World December 22, 2014, 17:17

Russian-born Akhlas Akhlak was executed after being convicted of attempting to assasinate Pakistan's ex-president

MOSCOW, December 22. /TASS/. Russia regrets that the Pakistani authorities ignored Moscow’s repeated calls to soften the punishment for Russian-born Akhlas Akhlak, executed in Pakistan on Sunday after convicted of assassination attempt on former President Pervez Musharraf, the Russian Foreign Ministry said on Monday.

“As it was earlier stated, Russian citizen Akhlas Akhlak, who also held the Pakistani citizenship, was executed in the prison of the city of Faisalabad on December 21,” the ministry said in its statement.

The ministry also said in its statement that the Pakistani authorities did not official inform the Russian Embassy in Islamabad about their intention to carry out the capital punishment.
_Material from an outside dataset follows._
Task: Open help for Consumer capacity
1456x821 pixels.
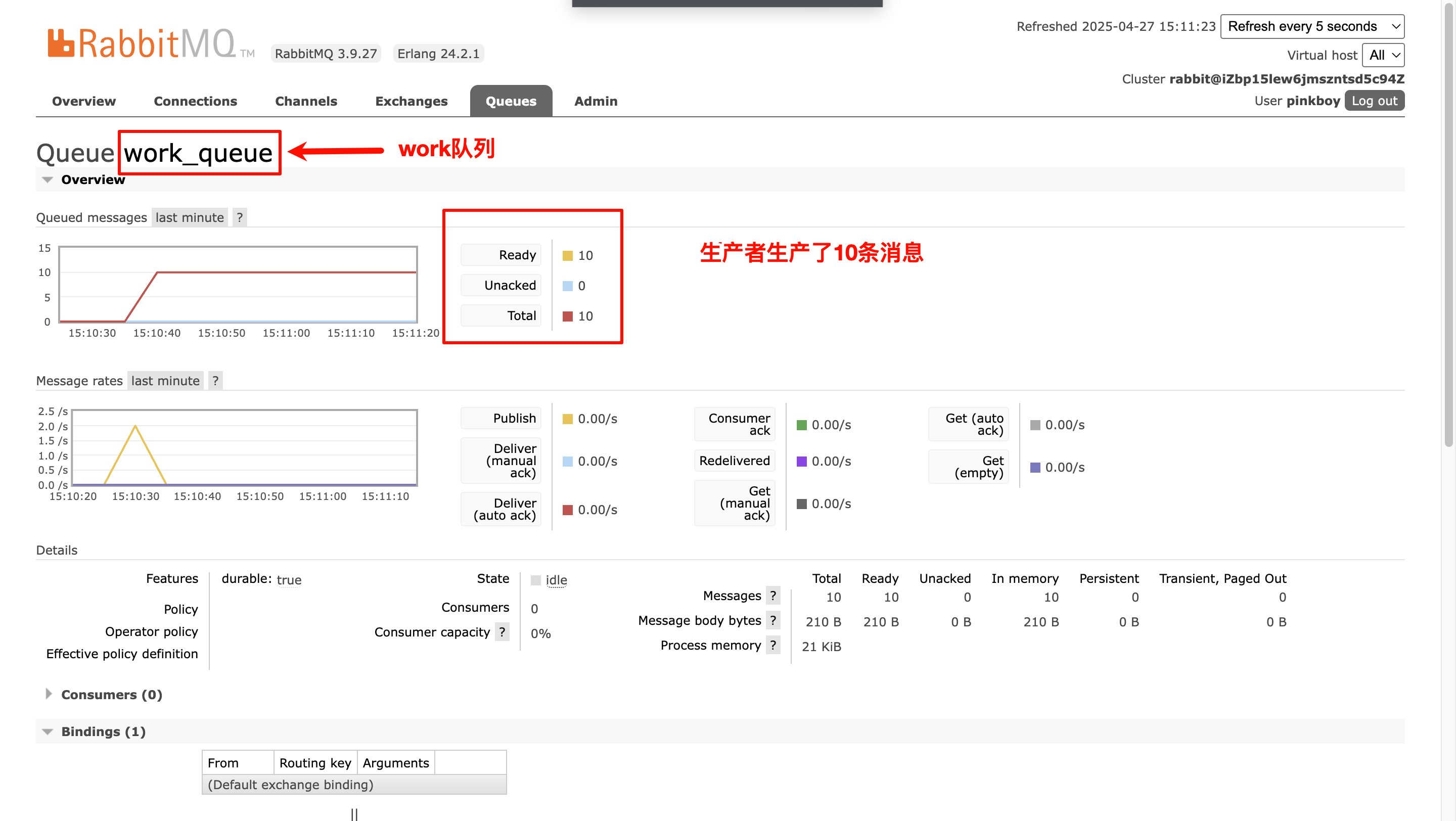Action: [502, 632]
“It is regrettable, that the Pakistani side did not react to our repeated calls to soften the punishment for Akhlak for humanitarian reasons,” the ministry stated.

The assassination attempt on President Musharraf took place in December of 2003. The death penalty was handed down in August of 2005. Along with Akhlak, three Pakistani citizens — Zourab Ahmed, Goulam Sarvar Bhatti and Rshid Kureshi — were also sentenced to death.

According to the Russian Embassy in Islamabad, Akhlak’s father, who lives in Pakistan, had met with his son before the execution. His mother, who lives in Russia, has recently received a Pakistani visa and was about to leave for Pakistan for the last meeting with her son.

Akhlak, 34, came to Pakistan in March, 2001. In spring of 2004, he was arrested on charges of attempted assassination and sentenced to death the following year.

After a recent terrorist attack on a secondary school in Peshawar that had claimed the lives of 148 people Pakistan lifted the moratorium on capital punishment that had been unofficially in force in the country since 2008.